BCE: Invariati i tassi d'interesse. Draghi: "Come la ripresa si consoliderà, anche i tassi saliranno"


La Banca Centrale Europea ha lasciato invariati i tassi d'interesse: il tasso principale rimane fermo al minimo storico dello 0,00%, quello sui depositi bancari a -0,40% e quello di rifinanziamento a 0,25%. La BCE ha confermato che gli acquisti del piano di quantitative easing Qe procederà con 80 miliardi mensili fino a marzo, poi calerà a 60 miliardi da aprile fino a dicembre 2017. L'istituto centrale ha precisato inoltre che il programma di acquisti di titoli potrà essere sviluppato come dimensioni e durata se le prospettive dovessero peggiorare e che il QE andrà avanti finchè l'inflazione non toccherà il 2%. Al termine del consiglio direttivo della BCE, è intervenuto il Presidente Mario Draghi, il quale ha affermato che, "Come la ripresa si consoliderà, anche i tassi saliranno, bisogna essere pazienti".

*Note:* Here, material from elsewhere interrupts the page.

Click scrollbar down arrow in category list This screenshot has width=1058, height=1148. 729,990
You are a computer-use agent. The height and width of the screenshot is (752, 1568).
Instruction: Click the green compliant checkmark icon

"Le condizioni dei prestiti per famiglie e imprese continuano ad avere benefici dalle misure varate dalla BCE". "I rischi alla crescita dell'eurozona, ha evidenziato, vanno "verso il ribasso a causa di fattori globali". Per Draghi vi sono segnali "di una certa ripresa a livello mondiale".

"L'inflazione, ha sottolineato il Presidente della Banca Centrale Europea, è aumentata recentemente, soprattutto per la crescita dei prezzi energetici e si prevede che aumenterà ancora, ma le pressioni sull'inflazione di fondo restano irrisorie e non si prevede "una tendenza al rialzo convincente".

Non sono sorpreso dalle decisioni della Banca Centrale Europea che "sta facendo un buon lavoro" ma il suo orientamento crea "problemi politici" in Germania. Lo ha detto il Ministro delle Finanze tedesco Wolfgang Schaeuble in una intervista a Bloomberg, sottolineando che in Germania l'inflazione salirà al 2%. Il Ministro ha poi ribadito che il surplus della Germania è anche una conseguenza della politica Bce.